[LISTED RECORDS — start]
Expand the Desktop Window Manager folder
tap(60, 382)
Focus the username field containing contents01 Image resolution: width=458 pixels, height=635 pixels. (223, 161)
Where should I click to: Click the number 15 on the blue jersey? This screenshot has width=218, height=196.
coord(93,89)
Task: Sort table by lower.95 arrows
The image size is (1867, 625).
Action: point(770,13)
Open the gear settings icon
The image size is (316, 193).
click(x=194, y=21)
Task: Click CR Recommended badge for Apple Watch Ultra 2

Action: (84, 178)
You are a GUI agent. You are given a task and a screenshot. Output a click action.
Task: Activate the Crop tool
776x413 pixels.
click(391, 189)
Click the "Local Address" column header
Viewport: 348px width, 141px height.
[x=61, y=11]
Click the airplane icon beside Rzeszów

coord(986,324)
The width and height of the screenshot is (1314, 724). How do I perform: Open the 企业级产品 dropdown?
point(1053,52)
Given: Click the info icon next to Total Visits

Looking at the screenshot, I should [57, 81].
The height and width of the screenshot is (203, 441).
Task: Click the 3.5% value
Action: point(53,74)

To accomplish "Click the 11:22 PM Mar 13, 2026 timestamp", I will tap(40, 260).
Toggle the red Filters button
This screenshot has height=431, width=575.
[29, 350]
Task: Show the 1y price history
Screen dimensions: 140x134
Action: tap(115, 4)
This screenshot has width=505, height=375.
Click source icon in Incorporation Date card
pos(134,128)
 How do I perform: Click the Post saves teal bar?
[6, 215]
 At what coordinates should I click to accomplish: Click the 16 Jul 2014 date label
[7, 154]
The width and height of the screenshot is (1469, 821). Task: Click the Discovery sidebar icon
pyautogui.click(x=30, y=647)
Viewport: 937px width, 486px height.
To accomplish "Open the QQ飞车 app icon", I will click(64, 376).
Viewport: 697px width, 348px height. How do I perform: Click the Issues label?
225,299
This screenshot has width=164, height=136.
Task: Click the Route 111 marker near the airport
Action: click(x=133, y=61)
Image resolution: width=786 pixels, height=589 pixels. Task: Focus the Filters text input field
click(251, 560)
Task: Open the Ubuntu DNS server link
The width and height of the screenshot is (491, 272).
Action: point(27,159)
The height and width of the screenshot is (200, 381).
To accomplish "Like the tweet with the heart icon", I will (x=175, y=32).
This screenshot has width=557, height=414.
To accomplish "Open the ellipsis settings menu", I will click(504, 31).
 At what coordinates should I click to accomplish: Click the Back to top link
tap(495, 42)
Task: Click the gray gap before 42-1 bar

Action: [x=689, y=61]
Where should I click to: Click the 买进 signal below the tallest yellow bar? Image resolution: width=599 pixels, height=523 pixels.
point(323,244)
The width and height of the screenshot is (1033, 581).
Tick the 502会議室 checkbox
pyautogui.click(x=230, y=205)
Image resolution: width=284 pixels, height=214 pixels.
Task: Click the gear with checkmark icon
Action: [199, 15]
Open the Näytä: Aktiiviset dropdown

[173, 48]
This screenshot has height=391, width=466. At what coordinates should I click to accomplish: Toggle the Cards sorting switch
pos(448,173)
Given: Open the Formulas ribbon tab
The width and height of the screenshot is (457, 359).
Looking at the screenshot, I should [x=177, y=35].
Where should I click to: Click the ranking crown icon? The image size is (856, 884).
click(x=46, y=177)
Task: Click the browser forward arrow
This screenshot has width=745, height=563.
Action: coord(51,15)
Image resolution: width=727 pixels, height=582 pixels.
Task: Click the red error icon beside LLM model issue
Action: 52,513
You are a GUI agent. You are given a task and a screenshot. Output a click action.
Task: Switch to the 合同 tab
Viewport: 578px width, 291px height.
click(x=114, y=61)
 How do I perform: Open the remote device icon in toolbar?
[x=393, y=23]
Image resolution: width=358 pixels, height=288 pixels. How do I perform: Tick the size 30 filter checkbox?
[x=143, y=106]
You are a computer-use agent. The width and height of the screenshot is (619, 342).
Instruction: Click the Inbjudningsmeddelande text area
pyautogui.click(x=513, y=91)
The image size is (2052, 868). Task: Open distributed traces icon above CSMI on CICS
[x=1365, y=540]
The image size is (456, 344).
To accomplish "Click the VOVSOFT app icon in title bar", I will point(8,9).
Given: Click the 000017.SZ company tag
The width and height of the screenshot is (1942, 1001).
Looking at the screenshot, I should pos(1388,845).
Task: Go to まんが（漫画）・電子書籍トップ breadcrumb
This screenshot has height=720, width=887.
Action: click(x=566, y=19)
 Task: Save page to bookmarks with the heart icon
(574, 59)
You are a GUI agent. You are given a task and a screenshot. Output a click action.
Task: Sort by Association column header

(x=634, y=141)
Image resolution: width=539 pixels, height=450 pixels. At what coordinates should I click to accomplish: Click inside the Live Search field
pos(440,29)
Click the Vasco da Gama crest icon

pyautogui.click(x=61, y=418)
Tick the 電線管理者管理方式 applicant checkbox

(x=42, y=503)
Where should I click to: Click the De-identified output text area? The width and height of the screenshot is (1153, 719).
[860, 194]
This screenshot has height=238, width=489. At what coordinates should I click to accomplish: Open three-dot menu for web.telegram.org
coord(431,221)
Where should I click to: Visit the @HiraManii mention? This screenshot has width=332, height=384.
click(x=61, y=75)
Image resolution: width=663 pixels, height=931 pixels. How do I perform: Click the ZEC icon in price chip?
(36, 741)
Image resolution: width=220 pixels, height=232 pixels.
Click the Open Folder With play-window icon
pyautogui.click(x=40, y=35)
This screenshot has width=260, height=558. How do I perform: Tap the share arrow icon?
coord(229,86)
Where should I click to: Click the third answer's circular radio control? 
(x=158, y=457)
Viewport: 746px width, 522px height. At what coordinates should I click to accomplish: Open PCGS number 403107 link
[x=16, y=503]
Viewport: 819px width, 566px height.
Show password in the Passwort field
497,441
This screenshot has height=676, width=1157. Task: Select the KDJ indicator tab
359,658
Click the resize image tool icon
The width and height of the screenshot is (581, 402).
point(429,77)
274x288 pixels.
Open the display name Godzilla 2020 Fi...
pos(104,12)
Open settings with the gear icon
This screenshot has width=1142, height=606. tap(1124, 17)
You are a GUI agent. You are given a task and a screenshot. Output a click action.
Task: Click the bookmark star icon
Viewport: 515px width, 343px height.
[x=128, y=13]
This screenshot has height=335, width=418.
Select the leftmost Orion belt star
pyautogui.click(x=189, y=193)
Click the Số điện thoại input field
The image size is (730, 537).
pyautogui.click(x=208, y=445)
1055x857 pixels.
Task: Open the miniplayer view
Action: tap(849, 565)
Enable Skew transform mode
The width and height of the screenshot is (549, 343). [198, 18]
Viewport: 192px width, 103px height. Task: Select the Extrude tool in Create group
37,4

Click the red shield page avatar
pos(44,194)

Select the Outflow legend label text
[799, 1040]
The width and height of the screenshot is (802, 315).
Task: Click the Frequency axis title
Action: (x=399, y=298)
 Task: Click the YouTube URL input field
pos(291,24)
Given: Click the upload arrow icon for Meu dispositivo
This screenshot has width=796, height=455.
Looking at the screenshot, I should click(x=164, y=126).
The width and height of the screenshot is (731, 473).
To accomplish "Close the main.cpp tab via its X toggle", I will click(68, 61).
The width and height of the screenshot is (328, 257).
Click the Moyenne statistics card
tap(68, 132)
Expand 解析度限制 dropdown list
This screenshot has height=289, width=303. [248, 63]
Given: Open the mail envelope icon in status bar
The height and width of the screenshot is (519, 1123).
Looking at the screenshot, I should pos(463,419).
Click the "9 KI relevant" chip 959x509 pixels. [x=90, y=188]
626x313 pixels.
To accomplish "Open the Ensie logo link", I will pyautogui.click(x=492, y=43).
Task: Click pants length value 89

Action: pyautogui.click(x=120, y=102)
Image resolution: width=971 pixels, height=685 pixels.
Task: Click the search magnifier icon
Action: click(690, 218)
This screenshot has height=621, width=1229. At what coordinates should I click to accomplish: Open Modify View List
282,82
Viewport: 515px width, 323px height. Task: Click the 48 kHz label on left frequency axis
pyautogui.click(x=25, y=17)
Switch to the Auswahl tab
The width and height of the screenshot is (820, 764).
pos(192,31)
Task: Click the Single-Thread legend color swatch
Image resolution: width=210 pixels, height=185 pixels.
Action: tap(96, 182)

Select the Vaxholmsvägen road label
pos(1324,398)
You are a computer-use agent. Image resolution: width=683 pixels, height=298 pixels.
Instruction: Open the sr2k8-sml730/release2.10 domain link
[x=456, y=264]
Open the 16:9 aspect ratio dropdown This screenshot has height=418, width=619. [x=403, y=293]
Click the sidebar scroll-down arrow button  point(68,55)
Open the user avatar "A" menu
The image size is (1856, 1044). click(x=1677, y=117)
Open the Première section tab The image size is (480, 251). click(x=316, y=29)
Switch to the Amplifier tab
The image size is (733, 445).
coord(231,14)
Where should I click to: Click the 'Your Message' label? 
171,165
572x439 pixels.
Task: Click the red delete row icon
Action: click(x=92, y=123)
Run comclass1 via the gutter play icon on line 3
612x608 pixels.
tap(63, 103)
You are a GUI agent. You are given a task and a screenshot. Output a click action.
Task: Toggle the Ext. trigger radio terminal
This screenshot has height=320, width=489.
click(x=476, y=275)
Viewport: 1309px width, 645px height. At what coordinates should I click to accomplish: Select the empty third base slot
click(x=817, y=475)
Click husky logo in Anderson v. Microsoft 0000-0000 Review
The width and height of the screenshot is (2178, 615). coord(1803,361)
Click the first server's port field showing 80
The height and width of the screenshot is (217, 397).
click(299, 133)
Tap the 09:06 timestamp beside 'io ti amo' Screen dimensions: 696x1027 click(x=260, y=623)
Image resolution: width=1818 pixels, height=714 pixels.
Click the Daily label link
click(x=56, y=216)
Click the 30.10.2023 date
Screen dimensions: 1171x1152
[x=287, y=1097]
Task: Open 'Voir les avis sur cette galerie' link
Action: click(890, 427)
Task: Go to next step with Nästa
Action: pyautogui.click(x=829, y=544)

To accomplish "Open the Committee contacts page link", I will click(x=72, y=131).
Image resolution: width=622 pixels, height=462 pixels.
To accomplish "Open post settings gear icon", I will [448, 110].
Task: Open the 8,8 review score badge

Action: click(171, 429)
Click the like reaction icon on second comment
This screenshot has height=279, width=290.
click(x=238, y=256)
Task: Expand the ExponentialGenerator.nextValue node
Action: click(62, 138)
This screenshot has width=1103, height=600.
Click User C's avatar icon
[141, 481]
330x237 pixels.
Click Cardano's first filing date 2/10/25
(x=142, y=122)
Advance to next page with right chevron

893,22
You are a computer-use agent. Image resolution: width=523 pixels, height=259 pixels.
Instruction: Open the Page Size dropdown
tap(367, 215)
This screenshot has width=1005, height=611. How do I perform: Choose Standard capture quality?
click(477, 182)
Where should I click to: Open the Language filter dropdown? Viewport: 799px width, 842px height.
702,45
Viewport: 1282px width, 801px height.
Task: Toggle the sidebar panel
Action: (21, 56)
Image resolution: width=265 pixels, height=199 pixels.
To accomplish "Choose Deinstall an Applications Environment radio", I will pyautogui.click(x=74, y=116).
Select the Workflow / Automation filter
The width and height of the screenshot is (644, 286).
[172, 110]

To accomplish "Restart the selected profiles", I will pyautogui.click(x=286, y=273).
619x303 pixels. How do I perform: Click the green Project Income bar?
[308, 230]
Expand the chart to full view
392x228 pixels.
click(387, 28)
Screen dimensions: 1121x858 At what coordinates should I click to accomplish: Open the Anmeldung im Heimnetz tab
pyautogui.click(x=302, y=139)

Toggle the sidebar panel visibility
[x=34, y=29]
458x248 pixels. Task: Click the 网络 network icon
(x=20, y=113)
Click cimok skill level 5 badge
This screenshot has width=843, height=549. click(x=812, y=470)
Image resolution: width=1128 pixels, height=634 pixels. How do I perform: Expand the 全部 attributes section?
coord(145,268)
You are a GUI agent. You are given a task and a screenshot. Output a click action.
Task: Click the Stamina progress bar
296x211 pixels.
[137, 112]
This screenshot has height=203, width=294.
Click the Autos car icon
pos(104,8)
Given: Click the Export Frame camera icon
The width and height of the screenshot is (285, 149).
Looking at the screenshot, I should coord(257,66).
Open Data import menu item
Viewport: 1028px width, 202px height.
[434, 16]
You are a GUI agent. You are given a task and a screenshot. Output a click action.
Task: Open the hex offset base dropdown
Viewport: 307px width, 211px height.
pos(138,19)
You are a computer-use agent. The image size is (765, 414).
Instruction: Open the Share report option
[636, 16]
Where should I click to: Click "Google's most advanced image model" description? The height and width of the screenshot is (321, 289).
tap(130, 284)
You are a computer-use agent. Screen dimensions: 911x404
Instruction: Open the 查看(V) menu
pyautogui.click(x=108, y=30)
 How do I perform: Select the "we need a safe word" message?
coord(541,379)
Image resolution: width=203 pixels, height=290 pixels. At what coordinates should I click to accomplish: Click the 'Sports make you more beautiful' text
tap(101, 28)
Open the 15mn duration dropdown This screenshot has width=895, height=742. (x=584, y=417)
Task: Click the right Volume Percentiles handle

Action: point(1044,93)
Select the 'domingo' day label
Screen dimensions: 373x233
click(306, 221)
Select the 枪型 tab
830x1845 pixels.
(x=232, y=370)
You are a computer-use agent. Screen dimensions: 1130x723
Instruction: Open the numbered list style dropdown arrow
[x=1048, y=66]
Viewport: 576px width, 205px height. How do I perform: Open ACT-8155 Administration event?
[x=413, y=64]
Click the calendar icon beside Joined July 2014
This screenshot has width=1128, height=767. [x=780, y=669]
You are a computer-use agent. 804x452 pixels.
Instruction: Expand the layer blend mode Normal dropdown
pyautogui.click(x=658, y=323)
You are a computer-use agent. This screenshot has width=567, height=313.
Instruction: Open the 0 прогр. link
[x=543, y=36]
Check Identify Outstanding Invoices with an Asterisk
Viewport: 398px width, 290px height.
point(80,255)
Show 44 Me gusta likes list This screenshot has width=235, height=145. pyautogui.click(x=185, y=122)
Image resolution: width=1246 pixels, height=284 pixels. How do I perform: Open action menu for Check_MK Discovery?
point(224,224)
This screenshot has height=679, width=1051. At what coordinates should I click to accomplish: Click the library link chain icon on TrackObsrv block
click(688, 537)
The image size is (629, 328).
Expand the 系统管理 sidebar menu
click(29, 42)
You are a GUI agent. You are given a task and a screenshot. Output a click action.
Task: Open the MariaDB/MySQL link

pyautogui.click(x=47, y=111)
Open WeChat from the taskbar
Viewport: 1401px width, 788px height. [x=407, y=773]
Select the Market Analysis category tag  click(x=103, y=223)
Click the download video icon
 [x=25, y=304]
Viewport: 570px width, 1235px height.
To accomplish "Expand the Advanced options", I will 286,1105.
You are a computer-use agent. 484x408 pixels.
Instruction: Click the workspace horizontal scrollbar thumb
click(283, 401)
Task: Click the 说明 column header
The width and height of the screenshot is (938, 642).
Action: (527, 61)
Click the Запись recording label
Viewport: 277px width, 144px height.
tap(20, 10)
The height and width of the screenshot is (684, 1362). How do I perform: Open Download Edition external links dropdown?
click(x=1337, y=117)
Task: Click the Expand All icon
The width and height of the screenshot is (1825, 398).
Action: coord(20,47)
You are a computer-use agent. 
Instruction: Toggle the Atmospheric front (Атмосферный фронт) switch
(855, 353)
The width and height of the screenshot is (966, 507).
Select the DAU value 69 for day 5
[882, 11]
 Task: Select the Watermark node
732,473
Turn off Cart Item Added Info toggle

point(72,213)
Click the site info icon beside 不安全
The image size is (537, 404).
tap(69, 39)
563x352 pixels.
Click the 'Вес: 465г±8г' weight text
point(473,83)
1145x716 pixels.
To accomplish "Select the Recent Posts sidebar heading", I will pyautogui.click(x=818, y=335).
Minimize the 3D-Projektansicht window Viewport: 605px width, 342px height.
[LISTED RECORDS — finish]
Scan the records above for the word "server". Show each line in which it appears.

# ANSWER SECTION:
Task: Open the Ubuntu DNS server link
Click the first server's port field showing 80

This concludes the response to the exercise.